#### ASSIGNED TASK:
Start at the line containing "Click the green lock icon on Order.Order()" and transcribe every line exactly through the end of the records below, and only those lines.

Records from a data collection
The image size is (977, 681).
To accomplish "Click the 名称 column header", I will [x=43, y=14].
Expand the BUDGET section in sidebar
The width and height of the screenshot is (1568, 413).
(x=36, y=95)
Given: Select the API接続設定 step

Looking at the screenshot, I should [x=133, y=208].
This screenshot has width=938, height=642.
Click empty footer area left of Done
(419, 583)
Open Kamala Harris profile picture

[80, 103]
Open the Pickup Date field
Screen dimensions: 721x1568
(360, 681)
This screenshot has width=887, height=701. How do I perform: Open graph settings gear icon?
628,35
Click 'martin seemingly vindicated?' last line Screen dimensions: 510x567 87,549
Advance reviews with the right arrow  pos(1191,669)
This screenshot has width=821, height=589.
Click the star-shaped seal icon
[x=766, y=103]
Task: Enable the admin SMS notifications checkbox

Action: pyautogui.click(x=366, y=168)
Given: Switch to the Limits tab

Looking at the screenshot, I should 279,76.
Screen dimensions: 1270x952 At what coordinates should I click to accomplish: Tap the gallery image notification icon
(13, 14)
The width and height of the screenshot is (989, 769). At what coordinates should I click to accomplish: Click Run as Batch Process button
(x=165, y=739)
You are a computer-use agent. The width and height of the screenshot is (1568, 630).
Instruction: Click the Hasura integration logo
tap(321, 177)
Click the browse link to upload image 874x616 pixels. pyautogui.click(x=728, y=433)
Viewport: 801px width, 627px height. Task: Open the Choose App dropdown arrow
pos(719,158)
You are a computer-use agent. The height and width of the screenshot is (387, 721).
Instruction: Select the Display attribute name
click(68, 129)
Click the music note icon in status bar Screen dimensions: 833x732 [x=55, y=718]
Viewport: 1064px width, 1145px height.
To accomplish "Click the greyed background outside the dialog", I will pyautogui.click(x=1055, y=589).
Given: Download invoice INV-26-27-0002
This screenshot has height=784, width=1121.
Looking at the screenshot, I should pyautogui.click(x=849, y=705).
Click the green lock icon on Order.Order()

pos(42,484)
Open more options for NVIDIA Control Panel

#### FINISHED TASK:
Click the green lock icon on Order.Order()

pos(42,484)
Open more options for NVIDIA Control Panel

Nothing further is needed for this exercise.